In this research line, we are trying to address (i) whether treatment with a macrolide-like molecule may promote the development of intrinsic antibiotic resistance [34] mechanisms, such as the over-expression of efflux pumps or other protection mechanisms and (ii) if there is the concrete possibility that IVM-dependent immune suppression might independently contribute to bacterial growth in this incubator.

Thus, the environmental impact of ivermectin and other drugs is also an important aspect to consider for a more conscious use of “mass administration” drugs. In this regard, we believe that more effort must be applied to improve the knowledge of “environmental pharmacology”.

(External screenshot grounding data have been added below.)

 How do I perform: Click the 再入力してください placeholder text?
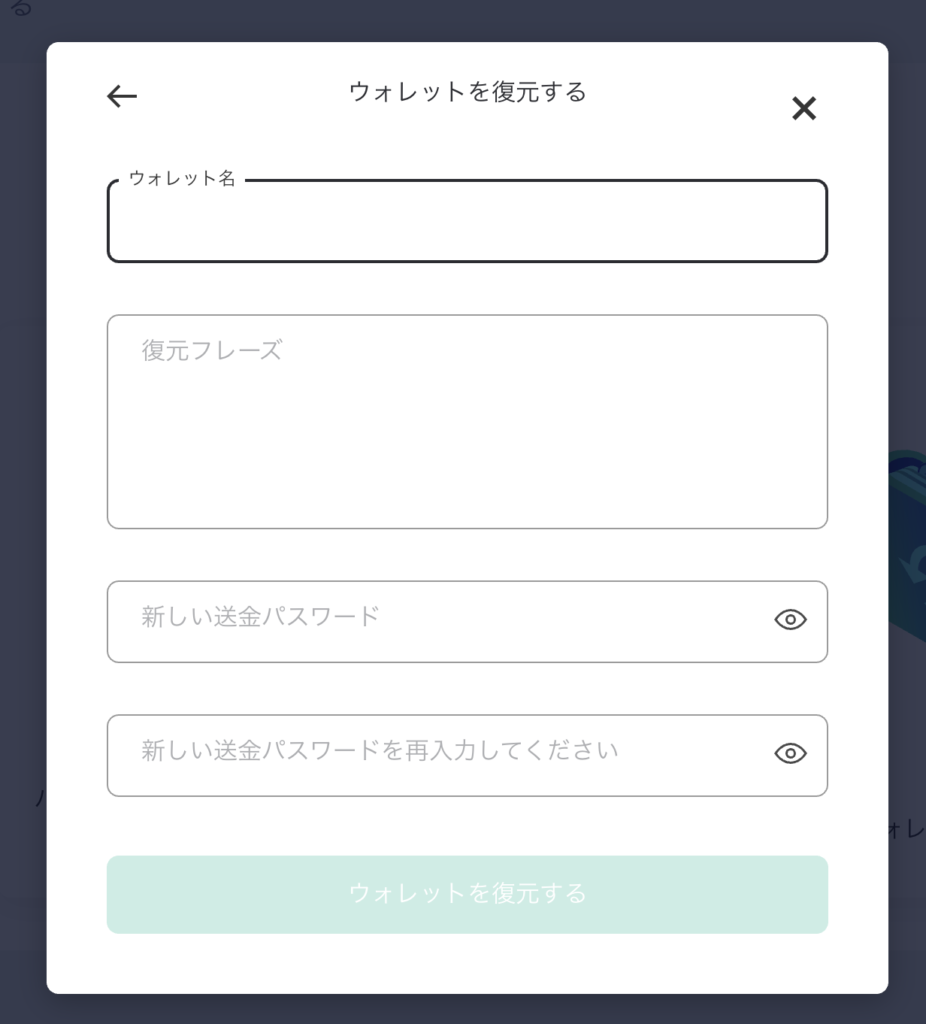tap(380, 750)
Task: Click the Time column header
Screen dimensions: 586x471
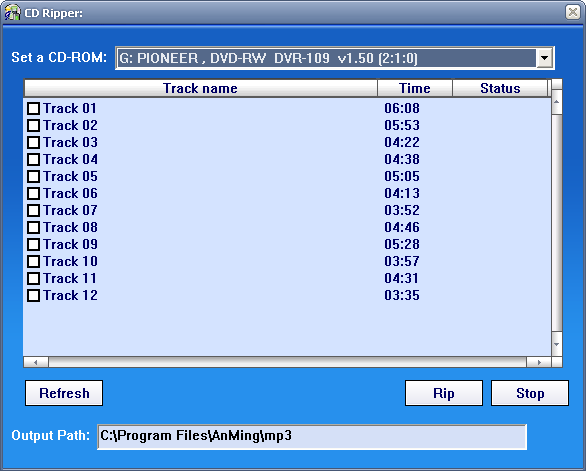Action: pyautogui.click(x=415, y=88)
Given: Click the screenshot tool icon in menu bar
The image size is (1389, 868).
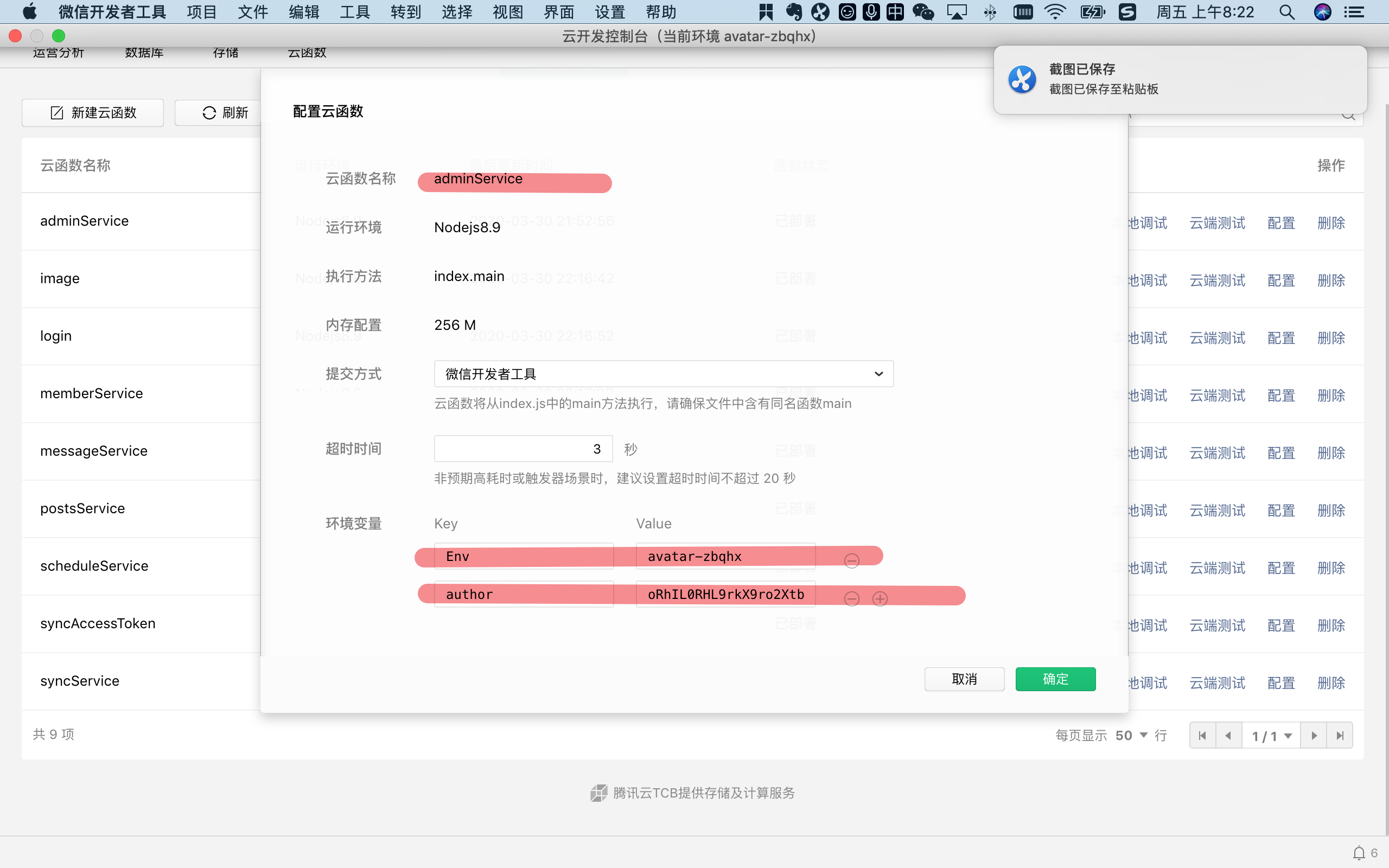Looking at the screenshot, I should point(821,11).
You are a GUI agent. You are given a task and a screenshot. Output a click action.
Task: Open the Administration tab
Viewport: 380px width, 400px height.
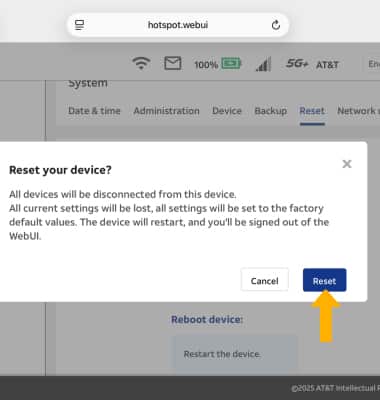(166, 111)
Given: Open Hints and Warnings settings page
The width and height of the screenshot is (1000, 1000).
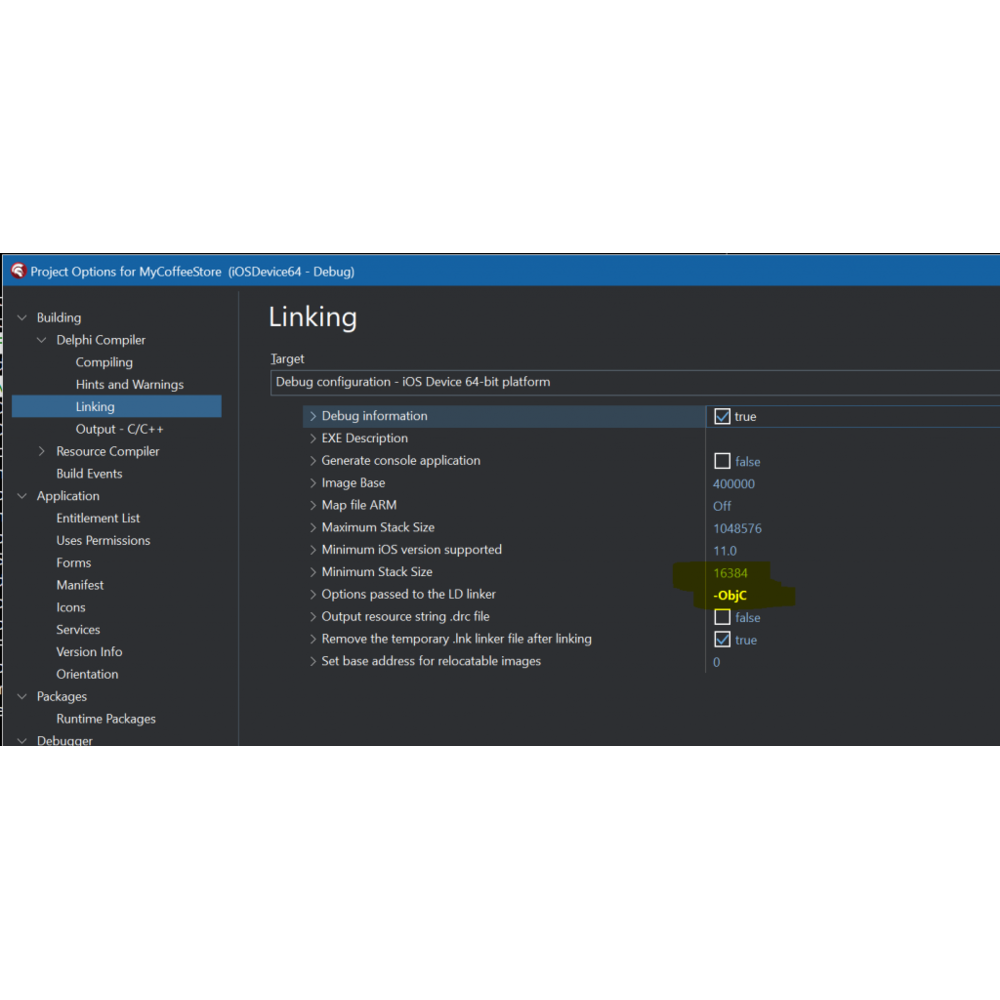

These two research branches are part of a wider initiative called Green Veterinary Pharmacology, which aims to reduce the use of IVM (and other eventually used drugs) as much as possible by promoting other strategies, such as the integration of feed with non-processed crops, exploiting a similar pharmacological action. In this area, it has been recently demonstrated that a plethora of natural products can be investigated for their anthelminthic efficacy. Among these, aqueous pomegranate (Punica granatum L.) extract is very effective against gastrointestinal nematodes in sheep, as documented by in vitro and in vivo studies [35,36]. Such an initiative comes from the need to avoid forthcoming parasite and bacterial resistance to precious molecules, such as IVM, and provide alternative strategies for parasite control.